>> BEGIN Supplied text

Jamaica is a signatory to Convention on the Rights of the Child and the Optional Protocol to the Convention on the Rights of the Child.

 

Read the Declaration of the Rights of the Child and Convention on the Rights of the Child

Read a more simple version here.

 

Need help teaching children about their rights? Use these helpful audiovisual tools provided by the United Nations

Cartoons to help you illustrate rights to children

 

ARE YOU OLD ENOUGH?

We compare what the Convention of the Rights of the Child has to say about children’s ability to carry out certain roles and do certain activities with what the laws of Jamaica has to say about it. diGJamaica asks, Are You Old Enough To...

 

….Go to war

The United Nations says....

>> END Supplied text
>> BEGIN Extracted information

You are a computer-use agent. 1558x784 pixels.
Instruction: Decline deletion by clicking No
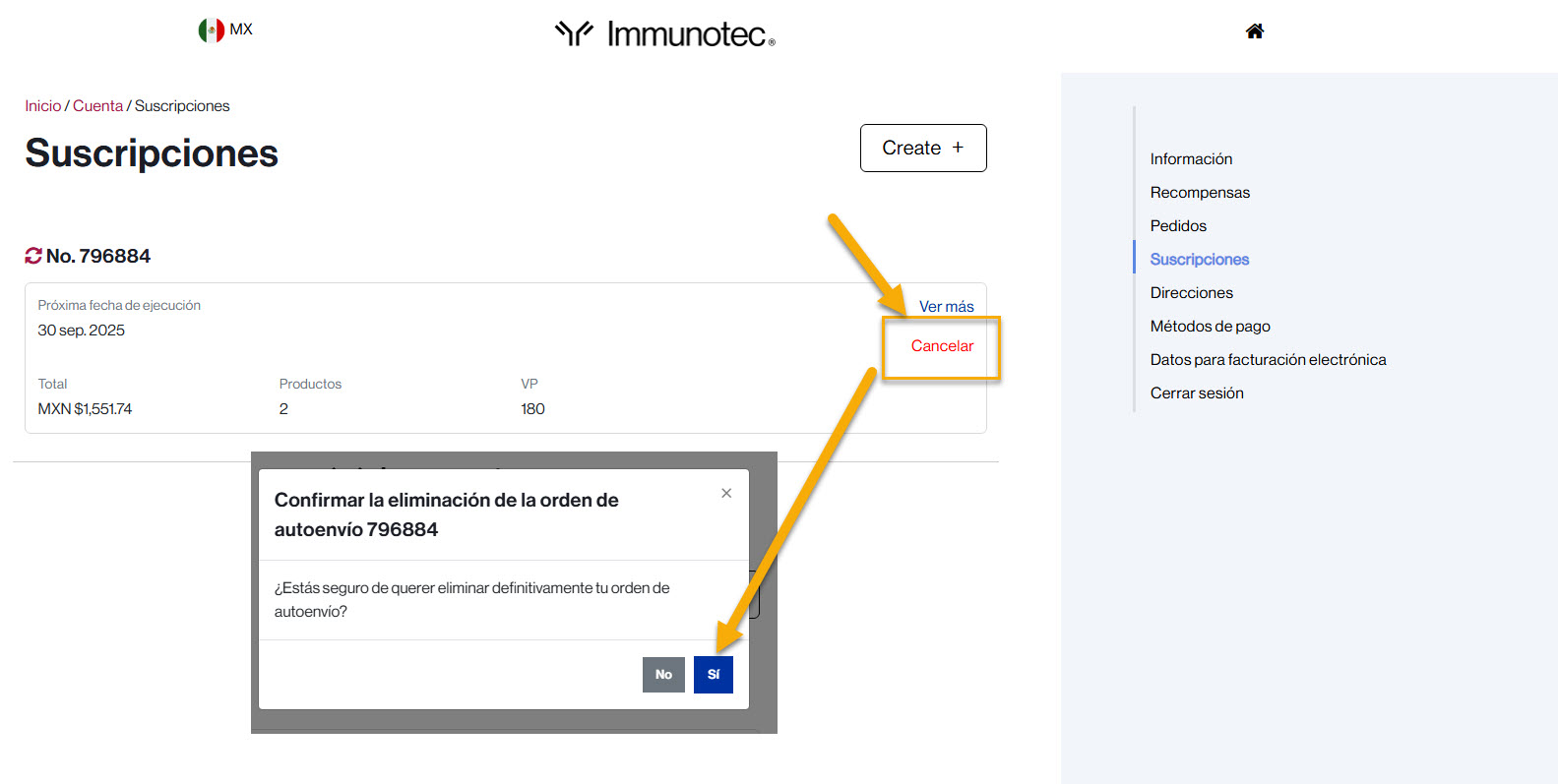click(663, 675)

>> END Extracted information
>> BEGIN Extracted information

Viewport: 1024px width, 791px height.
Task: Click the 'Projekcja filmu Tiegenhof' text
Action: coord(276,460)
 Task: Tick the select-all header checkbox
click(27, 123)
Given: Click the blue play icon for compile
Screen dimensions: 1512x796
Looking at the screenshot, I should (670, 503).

>> END Extracted information
>> BEGIN Extracted information

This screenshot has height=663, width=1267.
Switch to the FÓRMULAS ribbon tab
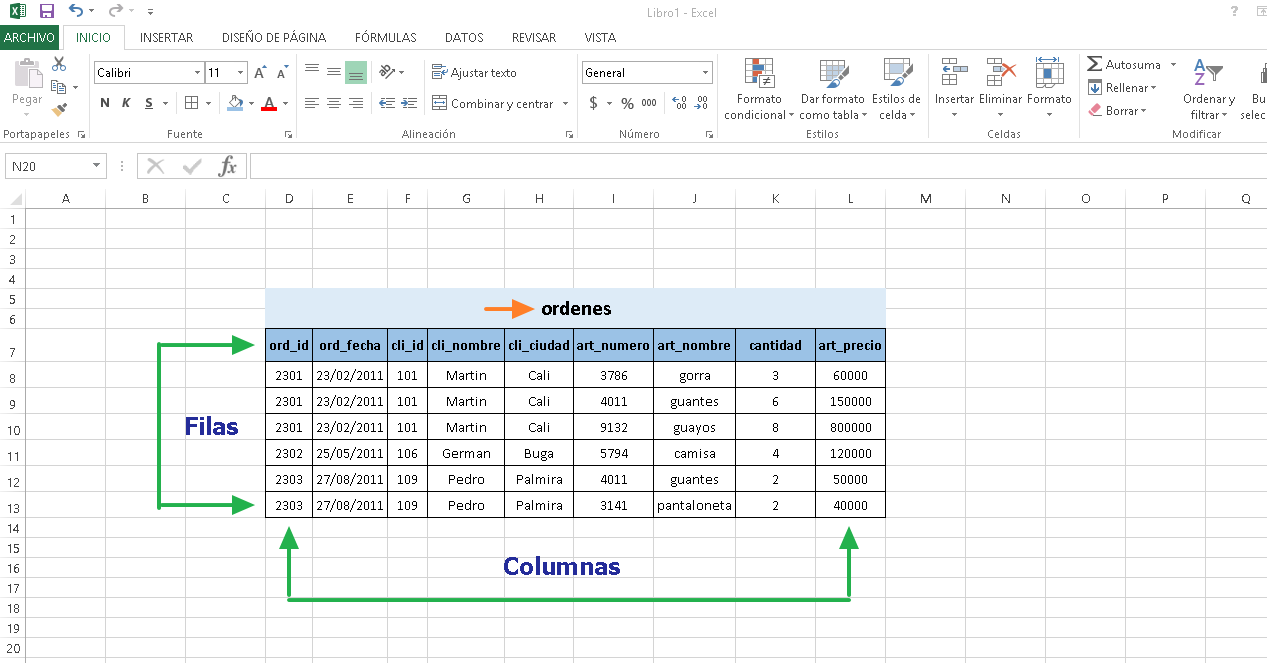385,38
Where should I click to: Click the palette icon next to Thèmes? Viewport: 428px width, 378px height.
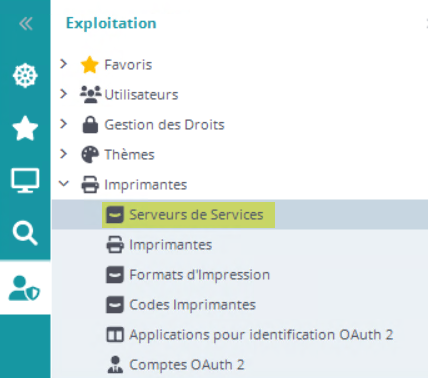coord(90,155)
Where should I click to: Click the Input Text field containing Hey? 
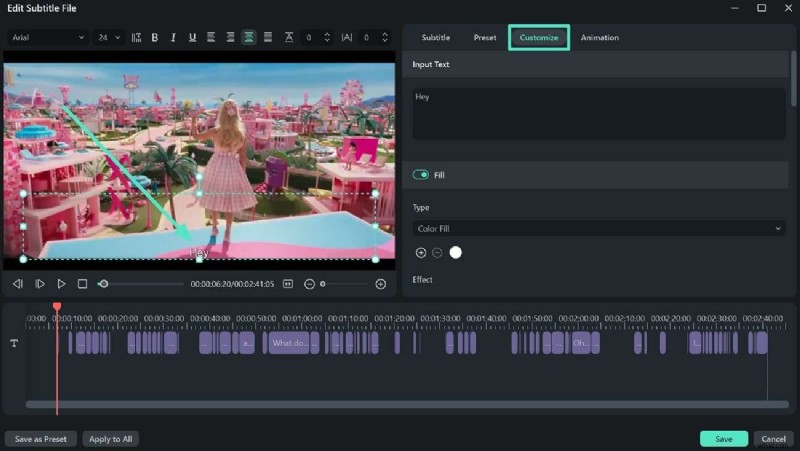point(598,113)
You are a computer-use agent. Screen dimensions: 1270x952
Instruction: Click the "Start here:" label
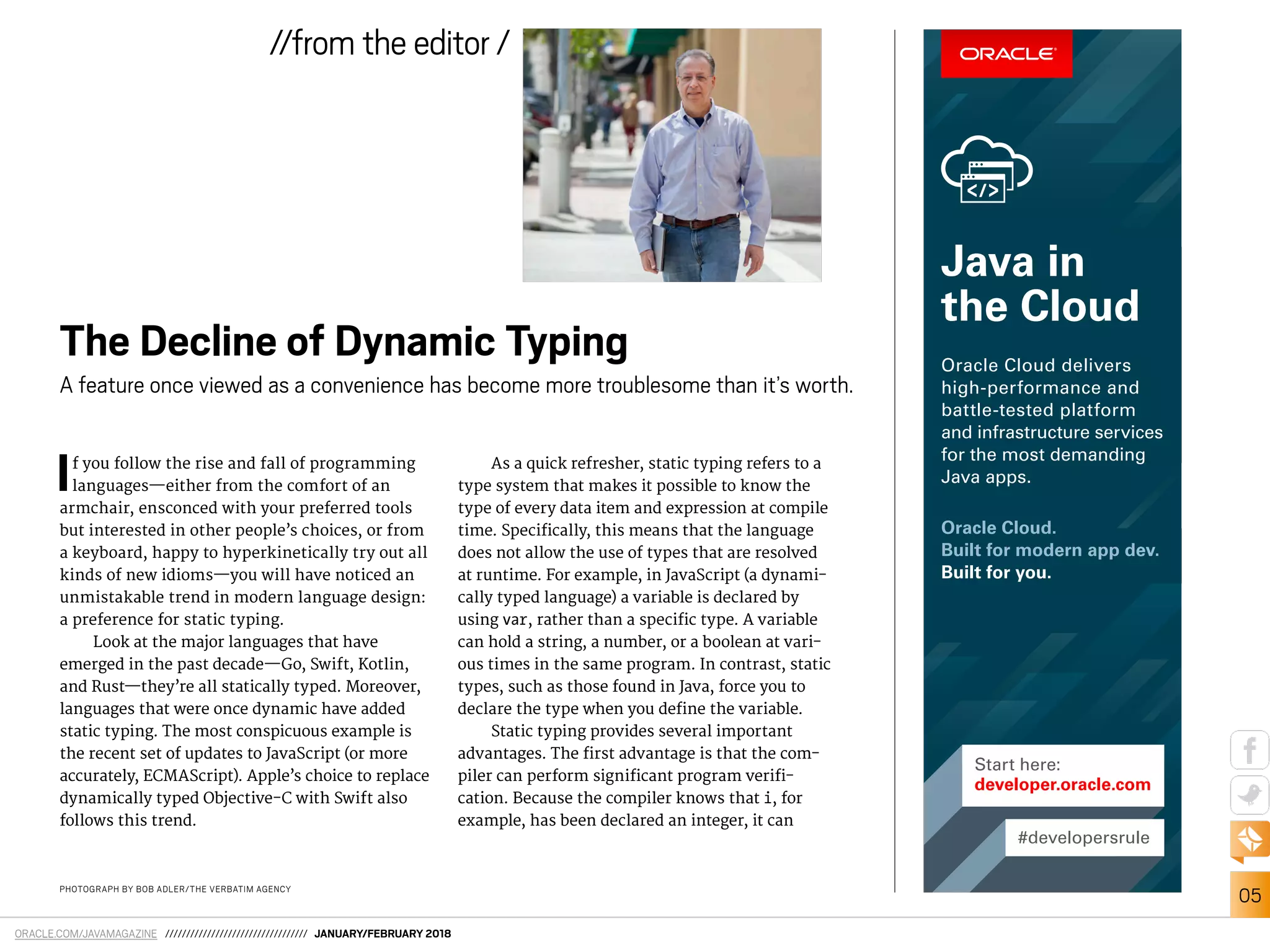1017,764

>> END Extracted information

*What to do:*
A. Transcribe the children's rights text word for word, starting with "Cartoons to help" and going on through "Old Enough To...".
B. Which international documents on children's rights does the children's rights text name?
The entries are separate material, apart from the children's rights text.

*Answers to the exercises:*
A.
Cartoons to help you illustrate rights to children

 

ARE YOU OLD ENOUGH?

We compare what the Convention of the Rights of the Child has to say about children’s ability to carry out certain roles and do certain activities with what the laws of Jamaica has to say about it. diGJamaica asks, Are You Old Enough To...

B.
- Convention on the Rights of the Child
- Optional Protocol to the Convention on the Rights of the Child
- Declaration of the Rights of the Child